FARGO — Living under the threat of coronavirus and what residents call poor management, two dozen tenants of New Horizons Manor say they're frightened of current conditions in the subsidized apartment complex.
Some, because of disabilities, cannot move easily, and the complex is no longer as disabled friendly as it once was, residents say. Some say they may move out, even though the complex was recently renovated.
Residents have tried to bring up safety, inaccessibility and sanitation issues with management, but so far they’ve been ignored, said Brenda Neubauer, a five-year resident of New Horizons who's been organizing the group of concerned tenants.
Neubauer has been documenting what she and others say they are experiencing as tenants. “The trash cans are often overflowing. Hallways are not being cleaned. Laundry rooms are not being cleaned. Concerns about exposure to illness, due to lack of cleaning,” states Neubauer's report, which has the signatures of 24 New Horizons tenants.
The Fargo Housing and Redevelopment Authority runs New Horizons Manor, a building for low-income and disabled people at 2525 Broadway N. Neubauer said she's tried to file complaints with management, and then with the housing authority on three different occasions.
Matthew Pike, executive director of the housing authority, told The Forum he couldn’t comment on the matter other than to say, “Yes and absolutely. We've identified that some of these issues are COVID-related, and we will get to the bottom of each and every concern that is raised, and they will be addressed not just quickly, but fully and completely to the best of our ability.”
Originally built in 1972, New Horizons Manor has 74 one-bedroom units and 24 two-bedroom units. The complex’s last listed inspection by the U.S. Department of Housing and Urban Development’s Real Estate Assessment Center was on March 13, 2019, when it received a passing score of 80 out of 100. In August 2019, the complex celebrated finishing a $7.2 million renovation.
'The way it used to be'
On a warm summer day, a group of about 10 residents gathered on the north-side patio to discuss why they’re unhappy. Some, like Dorothy Olson who has lived in the apartment building for 42 years, don’t want to move, and they’re scared with the pandemic raging around them.
“It used to be really pretty good, except for the plumbing, but now with the toilets they’ve put in it is really worse,” Olson said. At night, she said she hears a vibration, like water, running behind her bedroom wall.
“It wakes up just about everyone in the building, or seems like it,” said Melissa Peterson, who is blind and has lived in the complex since the 1990s. “But I like being here, it is a very good location. I just want to see it go back to the way it used to be.”
Tenant complaints include worries about failing elevators, problematic tenants who are traumatizing neighbors, lack of sanitation, especially in elevators and near entrances, and inadequate disinfection procedures during the pandemic.
“I would like to see our floors clean. We got a virus in this town,” said Carol Erickson, who moved to New Horizons two years ago on the advice of her doctor. “All we want is for Housing to at least talk to us and listen to our complaints.”

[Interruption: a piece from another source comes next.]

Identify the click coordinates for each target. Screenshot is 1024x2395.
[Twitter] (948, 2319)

Some tenants confined to wheelchairs say they cannot access bathroom sinks or cook in the kitchens any longer because they cannot reach the surfaces.

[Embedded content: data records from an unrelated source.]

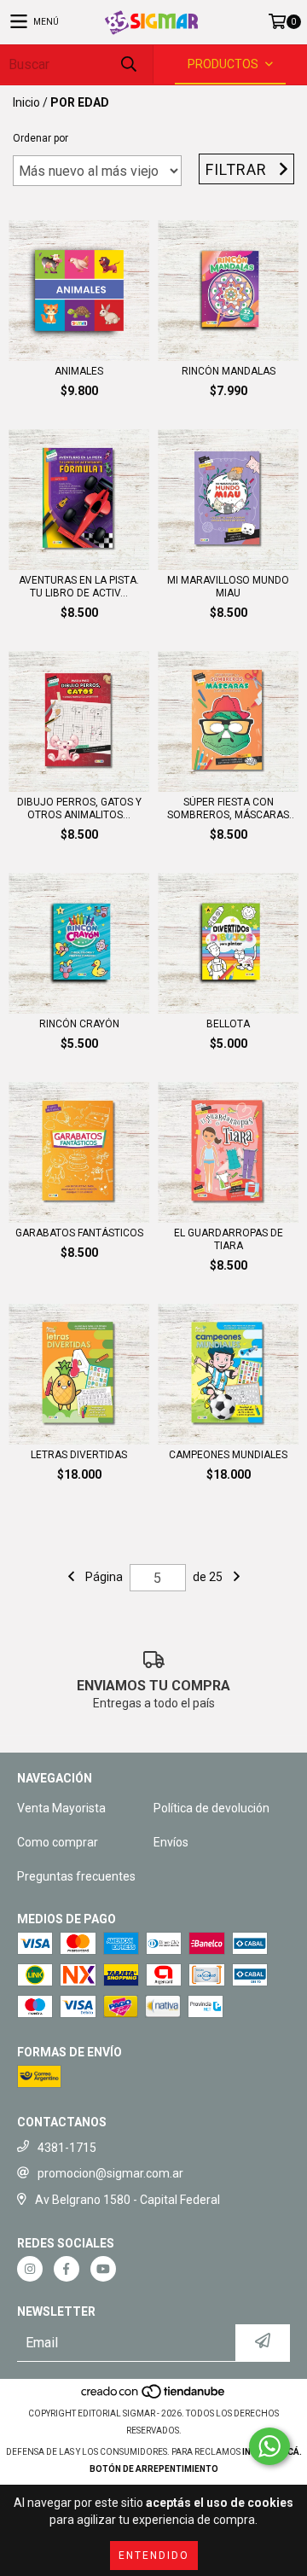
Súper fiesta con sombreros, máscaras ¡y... (228, 809)
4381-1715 (67, 2147)
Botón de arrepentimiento (154, 2469)
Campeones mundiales (228, 1455)
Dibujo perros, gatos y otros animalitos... (79, 808)
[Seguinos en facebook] (66, 2269)
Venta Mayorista (61, 1808)
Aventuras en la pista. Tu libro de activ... (79, 586)
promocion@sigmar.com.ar (110, 2173)
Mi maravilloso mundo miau (228, 586)
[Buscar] (128, 64)
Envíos (171, 1842)
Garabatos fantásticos (79, 1233)
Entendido (154, 2555)
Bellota (228, 1024)
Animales (79, 371)
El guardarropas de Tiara (228, 1239)
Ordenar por (40, 138)
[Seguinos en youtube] (103, 2269)
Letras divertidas (79, 1455)
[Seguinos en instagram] (30, 2269)
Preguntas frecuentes (76, 1876)
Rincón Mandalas (228, 371)
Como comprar (57, 1842)
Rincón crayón (79, 1024)
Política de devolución (211, 1808)
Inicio (26, 102)
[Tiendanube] (154, 2396)
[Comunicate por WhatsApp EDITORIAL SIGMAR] (269, 2446)
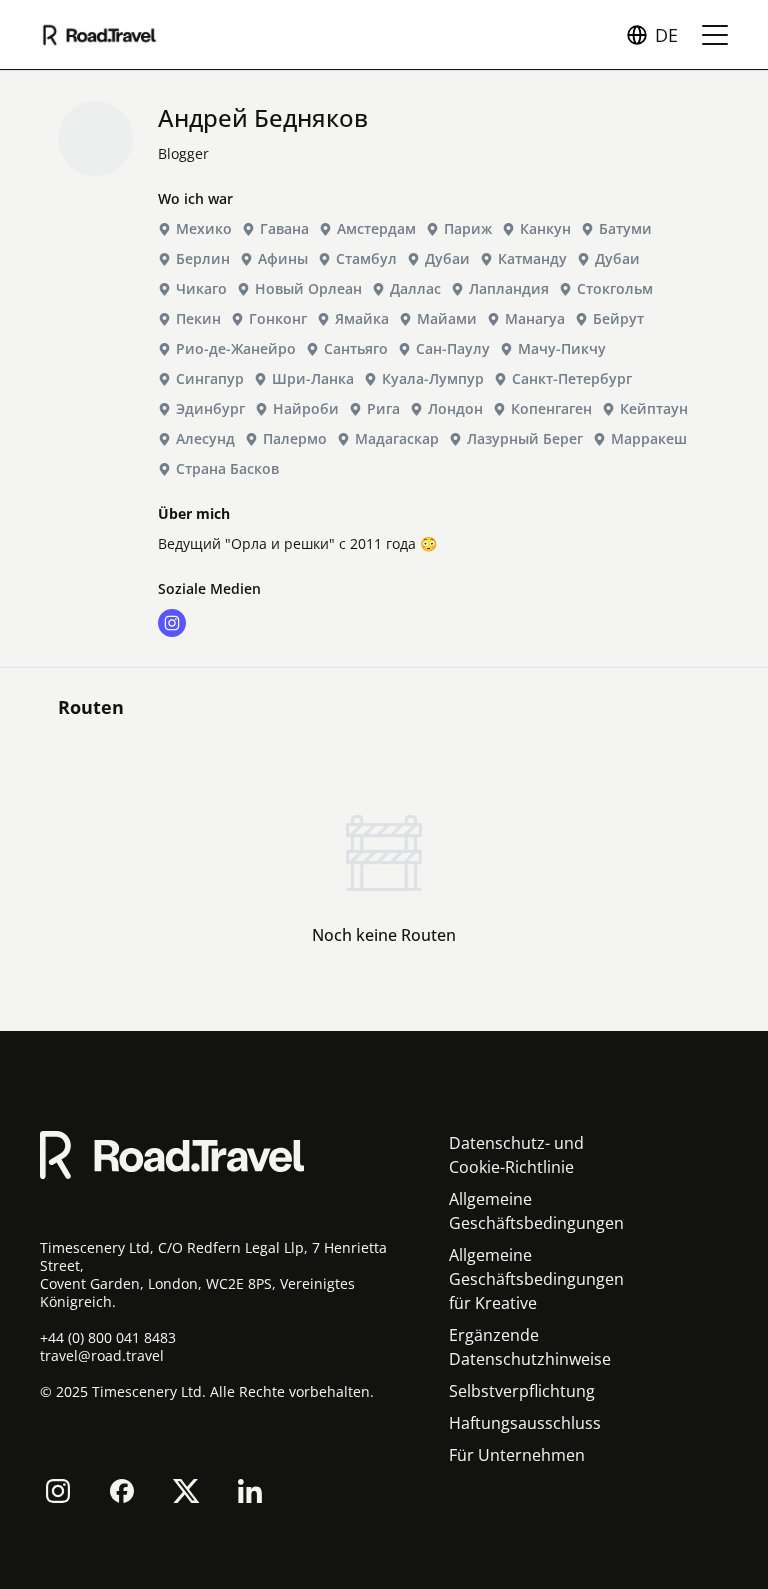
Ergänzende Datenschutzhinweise (530, 1347)
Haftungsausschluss (525, 1423)
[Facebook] (122, 1491)
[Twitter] (186, 1491)
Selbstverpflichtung (522, 1391)
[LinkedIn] (250, 1491)
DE (666, 35)
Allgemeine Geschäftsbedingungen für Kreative (536, 1279)
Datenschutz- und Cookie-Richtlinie (516, 1155)
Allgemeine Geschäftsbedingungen (536, 1211)
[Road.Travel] (99, 35)
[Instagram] (58, 1491)
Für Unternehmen (517, 1455)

“When they remodeled, they didn’t have any consideration for the disabled at all,” said Olson from her wheelchair. “I can’t even reach the sink in my wheelchair. I’m scared to walk in my walker on these floors."
Jamie Thingvold, who has lived in New Horizons Manor with her significant other, Steven Evitt, for about two years, said she’s fallen because the floors are too slippery.
Evitt said they may move out because his main problem is with management. "I don’t see them doing anything for us," he said.
'They just brush us off'
James Shepherd, a two-year resident, has only one leg and said he is on dialysis.
“This is where we are going to finish our lives,” Shepherd said. “And this is the time we need our building cleaned every day. But I go to them with my problems and I admit, I got angry being because I’ve gotten tired of all this … but they just brush us off.”
Shepherd and a five-year resident, Adam Kluth, said some building tenants are causing problems and police are having to respond more than they can remember.
Since Jan. 20, Fargo police have responded to 16 calls at New Horizons Manor, with reports ranging from disturbances, public assists, theft, narcotics, and suspicious activity, according to police spokeswoman Jessica Schindeldecker.
“They need a social worker in the building,” Shepherd said.
“It’s gotten so bad that I feel like inviting the police in every time they come, for a piece of pie and some coffee,” Erickson said.